Sirius and Dumbledore (Was: Pensieves objectivity & Dumbledore's integrity)

jwcpgh jwcpgh at yahoo.com
Thu Sep 4 02:11:14 UTC 2003


No: HPFGUIDX 79745

--- In HPforGrownups at yahoogroups.com, "abigailnus" <abigailnus at y...> 
wrote:
  There seems to be a consensus 
> on the group that Sirius is dead because Dumbledore forced him to 
> stay at Grimmauld place.  Nothing could be further from the truth.  
> This is the tragedy of Sirius' death.
> 
> Sirius gives Harry the mirror when Harry returns to Hogwarts after 
> Christmas break, in a chapter so loaded with gloomy foreshadowing 
that 
> I spent the rest of the book convinced that JKR would never do 
something 
> as obvious as killing Sirius.  Harry decides never to use the 
mirror 
> because he fears that if he causes Sirius to leave Grimmauld, 
Sirius could 
> be caught and killed.
> 
> Sirius does indeed end up leaving Grimmauld Place, and he is 
killed, but 
> not because he was caught.  Sirius' death in fact has nothing to do 
with the 
> reason he was hiding.  <snip> 
  Dumbledore's failing is not 
> towards Sirius but towards Harry - by not giving him complete 
information 
> Dumbledore allowed Harry to be manipulated by Voldemort, and that 
was 
> the cause of Sirius' death.  If someone else - Tonks, or Moody, who 
were 
> always going to be in the rescue party - had died instead of 
Sirius, it still 
> would have been Dumbledore's fault for the same reason.
> 
Laura:

Gee, a consensus among this group?  <g>

I suggest that your statement that Sirius's death didn't have 
anything to do with the reason he was hiding is incomplete.  It was 
where and how he was hiding that was the problem. Sirius was in 
hiding because he would have had a very difficult time proving his 
innocence without Peter around to give evidence.  But while he was in 
hiding abroad, he was calm, rational, thoughtful and helpful.  Even 
when he came back to Britain, his advice was so reliable that 
Hermione continually insisted that Harry keep him informed.  So it 
wasn't hiding itself that was making Sirius crazy (speaking 
colloquially).  It was being in hiding *at Grimmauld Place*. 

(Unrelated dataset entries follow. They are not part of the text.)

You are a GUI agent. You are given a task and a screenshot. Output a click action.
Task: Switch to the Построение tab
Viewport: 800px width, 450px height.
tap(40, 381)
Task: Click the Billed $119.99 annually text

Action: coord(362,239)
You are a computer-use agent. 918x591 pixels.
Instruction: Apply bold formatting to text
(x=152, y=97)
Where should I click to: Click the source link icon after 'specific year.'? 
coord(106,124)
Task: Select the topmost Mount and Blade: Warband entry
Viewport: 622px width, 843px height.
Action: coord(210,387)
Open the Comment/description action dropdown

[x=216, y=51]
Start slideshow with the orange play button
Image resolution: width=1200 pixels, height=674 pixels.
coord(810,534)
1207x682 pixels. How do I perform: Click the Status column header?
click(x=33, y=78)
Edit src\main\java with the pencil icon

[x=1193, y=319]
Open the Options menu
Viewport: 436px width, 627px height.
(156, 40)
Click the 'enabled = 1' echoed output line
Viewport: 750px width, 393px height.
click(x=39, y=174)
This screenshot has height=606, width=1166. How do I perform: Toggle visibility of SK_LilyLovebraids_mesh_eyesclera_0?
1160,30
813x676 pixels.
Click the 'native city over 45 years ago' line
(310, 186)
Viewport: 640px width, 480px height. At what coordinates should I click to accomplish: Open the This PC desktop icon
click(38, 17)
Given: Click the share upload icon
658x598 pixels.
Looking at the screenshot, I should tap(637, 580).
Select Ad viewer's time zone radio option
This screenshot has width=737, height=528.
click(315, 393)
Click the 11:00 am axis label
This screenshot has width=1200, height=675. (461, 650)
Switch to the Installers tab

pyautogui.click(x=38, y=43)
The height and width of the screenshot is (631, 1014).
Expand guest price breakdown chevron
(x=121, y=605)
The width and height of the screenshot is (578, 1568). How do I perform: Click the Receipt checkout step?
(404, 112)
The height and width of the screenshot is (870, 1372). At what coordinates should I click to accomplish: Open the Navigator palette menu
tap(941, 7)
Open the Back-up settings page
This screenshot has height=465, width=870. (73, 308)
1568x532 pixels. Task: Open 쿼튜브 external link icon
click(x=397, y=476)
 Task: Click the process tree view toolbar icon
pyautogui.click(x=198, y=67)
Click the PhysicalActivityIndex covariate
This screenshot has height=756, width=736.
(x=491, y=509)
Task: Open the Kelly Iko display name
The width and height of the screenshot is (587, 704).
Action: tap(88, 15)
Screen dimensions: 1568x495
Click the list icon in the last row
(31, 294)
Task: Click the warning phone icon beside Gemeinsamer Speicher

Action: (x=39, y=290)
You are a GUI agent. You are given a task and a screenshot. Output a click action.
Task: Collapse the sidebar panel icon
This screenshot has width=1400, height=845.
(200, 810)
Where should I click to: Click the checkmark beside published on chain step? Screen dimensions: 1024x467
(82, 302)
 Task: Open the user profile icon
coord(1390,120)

 Sirius was completely committed to the Order.  So Sirius offered his 
house.  It was big enough, it was close to the MoM and it was well-
protected.  I'm sure that Sirius never thought that DD would make him 
stay in the wretched place 24/7.  He could have hidden somewhere else 
or he could have lived at Grimmauld and had freedom of movement, and 
in either case he would have been the Sirius we saw in GoF.  But the 
combination was a sure recipe for emotional disaster.  Someone 
pointed out a few days ago that there had to be lots of ways for 
Sirius to get out of the house-Invisibility Cloaks, Polyjuice Potion, 
you name it.  And this was a very smart, clever man-couldn't DD have 
used his mind in some way?  Granted that the Order wasn't hugely busy-
they were still underground and the full-scale war hadn't broken out 
yet.  But it was only a matter of time, and there had to be planning 
and strategy that DD could have used help with.  Having Sirius do 
*nothing* was not only stupid and cruel, it was shortsighted.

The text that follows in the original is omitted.